> What is expected
Work out the number of lines in the records that include the word "Tools"; reply with that number alone.

Collected data entries:
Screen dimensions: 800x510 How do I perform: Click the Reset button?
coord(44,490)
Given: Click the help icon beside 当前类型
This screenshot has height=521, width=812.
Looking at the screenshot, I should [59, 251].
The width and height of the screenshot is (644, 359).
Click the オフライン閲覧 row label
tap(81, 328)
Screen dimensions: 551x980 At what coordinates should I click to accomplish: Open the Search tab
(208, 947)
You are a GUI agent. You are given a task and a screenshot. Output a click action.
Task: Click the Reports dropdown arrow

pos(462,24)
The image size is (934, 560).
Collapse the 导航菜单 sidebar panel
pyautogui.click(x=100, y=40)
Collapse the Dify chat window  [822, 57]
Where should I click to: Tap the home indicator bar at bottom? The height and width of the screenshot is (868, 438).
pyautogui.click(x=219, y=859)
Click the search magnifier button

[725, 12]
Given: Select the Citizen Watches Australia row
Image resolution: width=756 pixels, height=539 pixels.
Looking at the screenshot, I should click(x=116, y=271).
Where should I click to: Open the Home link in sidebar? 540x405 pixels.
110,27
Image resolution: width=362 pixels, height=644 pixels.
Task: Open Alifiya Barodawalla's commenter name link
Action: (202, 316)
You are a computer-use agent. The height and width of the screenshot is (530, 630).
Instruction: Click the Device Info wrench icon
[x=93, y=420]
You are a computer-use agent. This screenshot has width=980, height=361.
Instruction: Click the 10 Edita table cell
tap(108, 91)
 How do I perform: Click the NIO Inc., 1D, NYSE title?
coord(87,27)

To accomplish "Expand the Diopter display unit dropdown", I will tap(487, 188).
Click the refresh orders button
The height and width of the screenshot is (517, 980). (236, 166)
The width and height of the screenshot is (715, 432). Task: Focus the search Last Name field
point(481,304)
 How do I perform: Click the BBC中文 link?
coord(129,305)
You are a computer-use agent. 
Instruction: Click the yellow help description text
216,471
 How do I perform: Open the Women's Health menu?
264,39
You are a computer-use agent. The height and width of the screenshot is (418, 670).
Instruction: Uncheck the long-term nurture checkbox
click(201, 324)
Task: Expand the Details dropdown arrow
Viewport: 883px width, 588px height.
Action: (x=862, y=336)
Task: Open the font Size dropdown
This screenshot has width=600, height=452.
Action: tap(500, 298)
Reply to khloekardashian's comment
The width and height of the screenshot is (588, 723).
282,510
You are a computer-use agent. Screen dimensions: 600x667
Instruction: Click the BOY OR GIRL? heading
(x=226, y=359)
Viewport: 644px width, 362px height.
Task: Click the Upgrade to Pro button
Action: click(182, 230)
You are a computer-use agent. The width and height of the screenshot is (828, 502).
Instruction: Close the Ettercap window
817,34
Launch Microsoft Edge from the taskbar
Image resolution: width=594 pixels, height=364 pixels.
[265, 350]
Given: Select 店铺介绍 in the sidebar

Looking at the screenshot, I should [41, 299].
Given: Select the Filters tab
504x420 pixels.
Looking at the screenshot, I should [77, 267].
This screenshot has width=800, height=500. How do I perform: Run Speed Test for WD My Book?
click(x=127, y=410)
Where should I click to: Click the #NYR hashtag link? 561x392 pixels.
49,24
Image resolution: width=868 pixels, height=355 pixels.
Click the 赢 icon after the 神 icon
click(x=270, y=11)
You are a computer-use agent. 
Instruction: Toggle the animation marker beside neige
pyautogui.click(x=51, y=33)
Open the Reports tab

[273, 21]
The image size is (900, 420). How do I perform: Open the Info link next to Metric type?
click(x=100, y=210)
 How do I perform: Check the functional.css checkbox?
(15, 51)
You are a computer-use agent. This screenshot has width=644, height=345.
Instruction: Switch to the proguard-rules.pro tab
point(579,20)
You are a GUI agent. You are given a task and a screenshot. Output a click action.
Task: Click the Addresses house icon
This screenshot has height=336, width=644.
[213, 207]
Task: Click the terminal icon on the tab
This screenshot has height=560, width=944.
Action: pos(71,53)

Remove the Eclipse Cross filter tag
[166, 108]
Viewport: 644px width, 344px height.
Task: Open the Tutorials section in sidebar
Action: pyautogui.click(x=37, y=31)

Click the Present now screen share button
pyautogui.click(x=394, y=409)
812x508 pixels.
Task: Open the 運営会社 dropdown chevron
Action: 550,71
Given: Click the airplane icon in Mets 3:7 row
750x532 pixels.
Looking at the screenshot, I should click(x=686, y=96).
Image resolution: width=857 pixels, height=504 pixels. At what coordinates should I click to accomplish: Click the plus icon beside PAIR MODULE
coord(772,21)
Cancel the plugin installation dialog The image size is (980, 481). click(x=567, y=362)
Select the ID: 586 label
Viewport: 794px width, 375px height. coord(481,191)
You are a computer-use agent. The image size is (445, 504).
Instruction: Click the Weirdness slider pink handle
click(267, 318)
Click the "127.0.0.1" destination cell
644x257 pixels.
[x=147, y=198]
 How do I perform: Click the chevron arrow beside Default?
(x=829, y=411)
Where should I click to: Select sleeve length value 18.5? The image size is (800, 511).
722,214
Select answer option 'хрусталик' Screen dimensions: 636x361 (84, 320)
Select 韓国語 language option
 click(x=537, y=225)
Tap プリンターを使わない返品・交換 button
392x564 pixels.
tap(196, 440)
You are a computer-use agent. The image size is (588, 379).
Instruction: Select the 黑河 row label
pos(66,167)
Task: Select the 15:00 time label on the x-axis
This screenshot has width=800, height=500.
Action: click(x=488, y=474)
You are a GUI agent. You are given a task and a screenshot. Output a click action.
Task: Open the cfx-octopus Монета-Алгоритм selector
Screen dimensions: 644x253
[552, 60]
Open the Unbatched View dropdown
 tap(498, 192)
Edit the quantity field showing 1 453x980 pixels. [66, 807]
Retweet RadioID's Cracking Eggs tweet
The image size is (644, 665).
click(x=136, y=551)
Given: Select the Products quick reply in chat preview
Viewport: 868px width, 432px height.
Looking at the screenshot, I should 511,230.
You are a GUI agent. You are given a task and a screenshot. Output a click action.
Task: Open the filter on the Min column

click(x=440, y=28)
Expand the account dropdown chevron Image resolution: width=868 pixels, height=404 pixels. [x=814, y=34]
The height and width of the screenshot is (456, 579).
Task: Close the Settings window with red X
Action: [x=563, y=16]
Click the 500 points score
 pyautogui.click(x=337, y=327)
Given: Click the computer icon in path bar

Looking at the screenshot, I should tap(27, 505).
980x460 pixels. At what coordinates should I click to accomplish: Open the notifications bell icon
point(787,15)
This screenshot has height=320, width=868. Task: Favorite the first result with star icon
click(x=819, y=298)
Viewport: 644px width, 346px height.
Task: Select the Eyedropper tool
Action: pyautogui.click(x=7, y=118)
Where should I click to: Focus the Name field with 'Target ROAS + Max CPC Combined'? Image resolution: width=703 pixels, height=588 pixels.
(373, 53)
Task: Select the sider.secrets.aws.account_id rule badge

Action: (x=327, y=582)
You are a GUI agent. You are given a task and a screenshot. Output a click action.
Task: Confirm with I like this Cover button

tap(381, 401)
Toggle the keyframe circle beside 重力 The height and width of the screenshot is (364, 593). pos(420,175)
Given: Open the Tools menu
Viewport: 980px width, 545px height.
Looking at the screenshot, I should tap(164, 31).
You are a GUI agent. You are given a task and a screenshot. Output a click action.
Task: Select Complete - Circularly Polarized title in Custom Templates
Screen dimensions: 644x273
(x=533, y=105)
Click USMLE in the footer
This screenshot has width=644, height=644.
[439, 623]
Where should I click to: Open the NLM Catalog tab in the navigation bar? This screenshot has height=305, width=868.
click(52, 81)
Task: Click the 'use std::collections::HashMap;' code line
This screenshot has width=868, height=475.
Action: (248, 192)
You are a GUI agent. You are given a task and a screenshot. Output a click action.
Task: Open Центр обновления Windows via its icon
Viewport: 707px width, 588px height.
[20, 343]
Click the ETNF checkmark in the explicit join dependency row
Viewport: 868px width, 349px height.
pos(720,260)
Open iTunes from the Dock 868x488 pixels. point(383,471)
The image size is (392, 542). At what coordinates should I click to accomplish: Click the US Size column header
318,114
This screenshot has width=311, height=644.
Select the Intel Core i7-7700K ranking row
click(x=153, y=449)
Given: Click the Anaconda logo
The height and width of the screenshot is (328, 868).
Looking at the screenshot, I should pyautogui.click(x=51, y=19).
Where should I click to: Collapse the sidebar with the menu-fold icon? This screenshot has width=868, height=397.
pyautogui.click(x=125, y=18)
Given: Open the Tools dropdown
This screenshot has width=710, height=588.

> Answer space
2